Temporal Difference (TD) algorithms are widely used in Deep Reinforcement Learning (RL). Their performance is heavily influenced by the size of the neural network. While in supervised learning, the regime of over-parameterization and its benefits are well understood, the situation in RL is much less clear. In this paper, we present a theoretical analysis of the influence of network size and $l_2$-regularization on performance. We identify the ratio between the number of parameters and the number of visited states as a crucial factor and define over-parameterization as the regime when it is larger than one. Furthermore, we observe a double descent phenomenon, i.e., a sudden drop in performance around the parameter/state ratio of one. Leveraging random features and the lazy training regime, we study the regularized Least-Square Temporal Difference (LSTD) algorithm in an asymptotic regime, as both the number of parameters and states go to infinity, maintaining a constant ratio. We derive deterministic limits of both the empirical and the true Mean-Square Bellman Error (MSBE) that feature correction terms responsible for the double-descent. Correction terms vanish when the $l_2$-regularization is increased or the number of unvisited states goes to zero. Numerical experiments with synthetic and small real-world environments closely match the theoretical predictions.

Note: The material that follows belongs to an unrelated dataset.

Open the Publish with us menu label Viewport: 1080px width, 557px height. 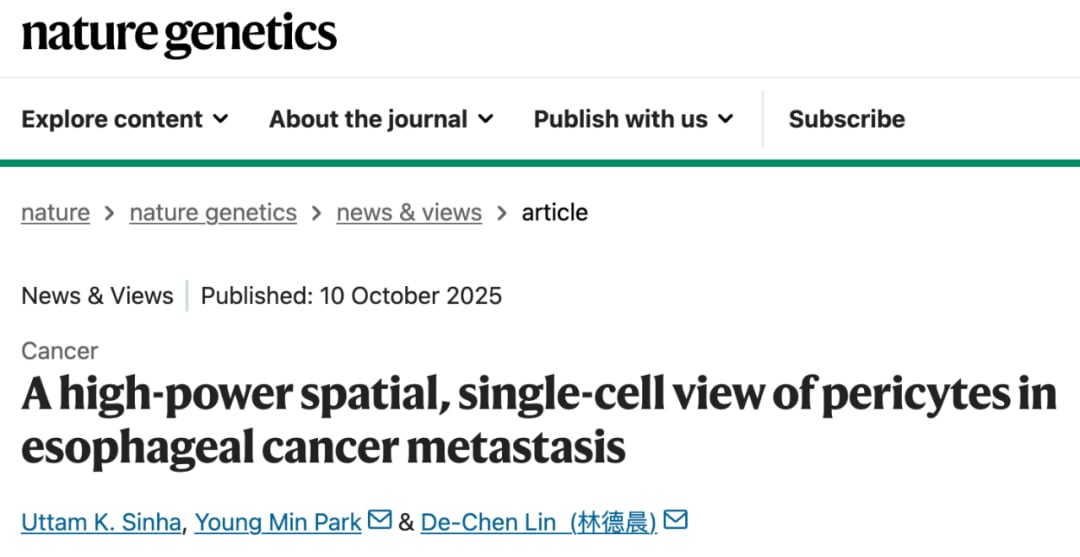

翻译：摘要：时间差分（TD）算法广泛应用于深度强化学习（RL），其性能深受神经网络规模影响。尽管在监督学习中，过参数化机制及其优势已获充分理解，但在强化学习中的情况仍不甚明确。本文针对网络规模和$l_2$正则化对性能的影响进行了理论分析。我们确定参数数量与访问状态数量之比为关键因素，并定义该比值大于1的区域为过参数化。此外，我们观察到双重下降现象，即性能参数/状态比在1附近出现骤降。借助随机特征和惰性训练机制，我们在参数数量与状态数量均趋于无穷且保持恒定比值的渐近框架下，研究了正则化最小二乘时间差分（LSTD）算法。我们推导了经验与真实均方贝尔曼误差（MSBE）的确定性极限，该极限包含导致双重下降的修正项。当增大$l_2$正则化或未访问状态数量趋零时，修正项消失。基于合成数据和小规模真实环境的数值实验与理论预测高度吻合。